Lors de ses conférences, Brakhage donne sa vision du cinéma : « Laissez-moi vous dire, le plus simplement qu’il m’est possible : la quête d’un art… qu’il s’agisse de création ou d’appréciation… est la plus terrifiante aventure qu’on puisse imaginer. Elle mène toujours vers des régions inexplorées ; l’âme est menacée de mort à tous les tournants ; l’esprit s’éreinte complètement ; et le corps va et vient, sans fin, en parcourant une terre de moins en moins familière. Il n’y a AUCUN espoir de revenir du territoire découvert au bout de cette aventure ; et il n’y a AUCUN espoir d’être délivré de l’impasse dans laquelle une telle quête peut mener. » Cette introduction au livre prouve bien l’idée que l’auteur se fait du cinéma et de l’art. Dans ses « lectures », le cinéaste prend quatre réalisateurs qui ont eux aussi, à leur manière, marqué l’histoire : Méliès, Griffith, Dreyer, Eisenstein.
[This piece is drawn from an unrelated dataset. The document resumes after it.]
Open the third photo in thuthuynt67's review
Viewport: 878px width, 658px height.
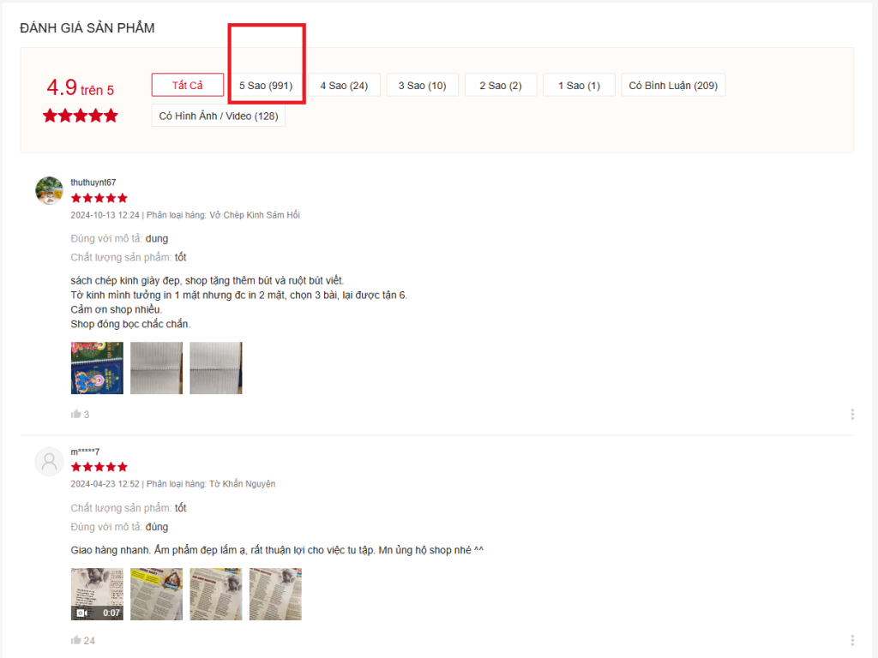[x=216, y=368]
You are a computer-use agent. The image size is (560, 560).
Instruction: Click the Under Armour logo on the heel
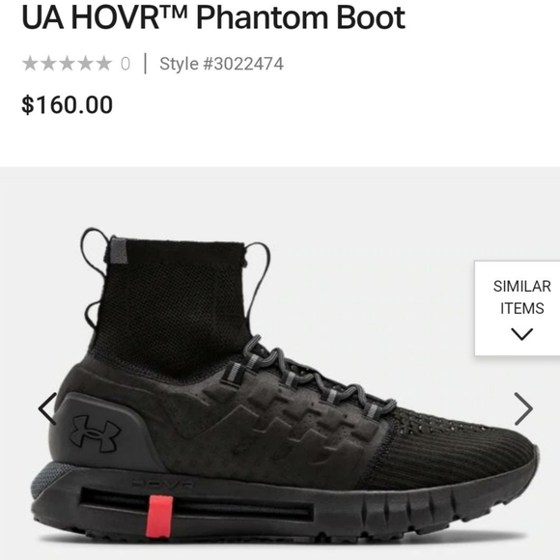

Avec toute la poésie qui imprègne ses films, Stan Brakhage raconte les vies de ces personnages et leurs contributions au cinéma. Il va cependant y apporter sa touche personnelle en inventant leurs biographies et en les rapprochant des écrits de Freud ou de Mélanie Klein sur le moi et les résurgences de l’enfance dans le monde adulte.
A partir de ces données, et de son analyse, il va confronter l’œuvre de chacun des réalisateurs face à ce qui aurait pu construire sa carrière. Comme la femme-ventre chez Méliès symbole féminin de projection du cinéma au stade embryonnaire, la sauvagerie chez Griffith, puisant dans sa sauvagerie pour obtenir des batailles et une grammaire du cinéma. Ou encore l’existence face à la trame des contes de fées chez Dreyer pour lutter contre la raideur de sa culture et instituer un nouveau classicisme. Pour Eisenstein, il apprivoise l’horreur dont il fut saisi à la naissance pour déployer une esthétique du montage et un totémisme fabuleux.

La genèse de ce livre tient à comprendre le destin de ces réalisateurs et de leurs films, mais aussi ce qu’ils ont créés pour le cinéma. Les traits professionnels sont brillamment auscultés et analysés en fonction de la particularité de chacun, que ce soit le merveilleux et la magie chez Méliès, la grammaire chez Griffith, la lumière chez Dreyer, ou encore le montage chez Eisenstein. Pour chaque spécialité Brakhage puise dans la psychanalyse et dans son talent de conteur pour nous transporter dans les prémices de ce qui fera le cinéma.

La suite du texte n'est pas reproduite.